EL VIEJO DEL BASTÓN
Lo veo entrar al salón con un paso lento que paradójicamente refleja ciertas ansias por llegar; se sienta en la primera fila, como para no correr el riesgo de que lo traicione su sordera. Su bastón y él son uno, igual de viejos, igual de cansados, pero firmes.
Escucha con atención la plática; cuando el maestro pronuncia determinadas palabras él parece transportarse a otro tiempo, a otro espacio…el brillo de sus ojos lo denota.
En cuanto hay oportunidad él toma la palabra; se apoya en su viejo bastón para ponerse en pie, retando a los años que lo fijan a la tierra más y más cada día. Carraspea para luego comenzar a hablar; lo hace con particular emoción; en ratos la voz se le quiebra, tal parece que fuera a romper en llanto.
Lo miro y me miro; veo en su figura lerda y huesuda al hombre que se niega a quebrarse frente al tiempo. Aún cuando lo ha abandonado la elasticidad de la juventud que ha quedado atrás, lo miro vencer la carga de su ser físico y seguir adelante….

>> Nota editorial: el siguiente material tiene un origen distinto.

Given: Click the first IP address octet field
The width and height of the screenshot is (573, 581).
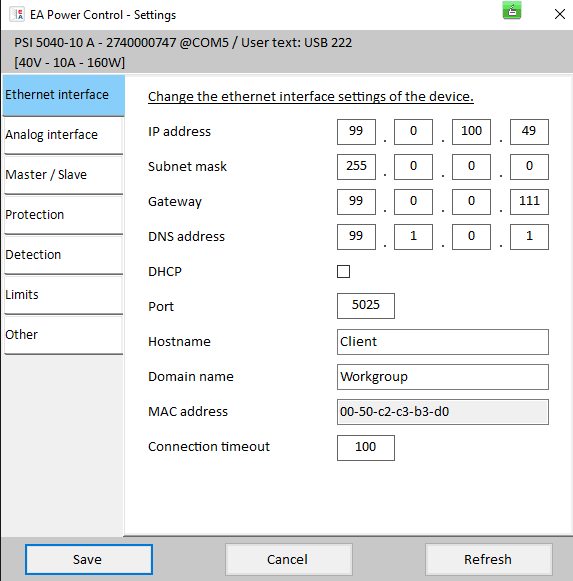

…Entonces me miro en mi impaciencia porque calle a partir del momento cuando su palabra comienza a presentar desvaríos. En ese rato olvido que para él tal vez sea el único tiempo del día o de la semana cuando puede hablar, ser escuchado, no ser interrumpido.
En una sociedad utilitarista en donde tantas veces los viejos son un estorbo, él ahora goza ese instante que le permite sentir por un rato al menos, que está vivo.
Cuando finalmente la concurrencia impaciente, con rostros desencajados, consigue interrumpir su perorata, el viejo entiende y calla.
Ahora lo veo cruzando el quicio de la puerta nuevamente, esta vez de salida. Su paso es lento como de tortuga. Parece que se resiste a abandonar ese espacio mágico que le permite ser alguien, obligado a regresar al mundo real.
…En la opacidad de sus pupilas se abre paso un nuevo brillo, como si los ojos sonrieran. Ha de ser la ilusión de regresar en ocho días más a este recinto, para sentir de nuevo que la vida lo arropa por un rato como novia amorosa.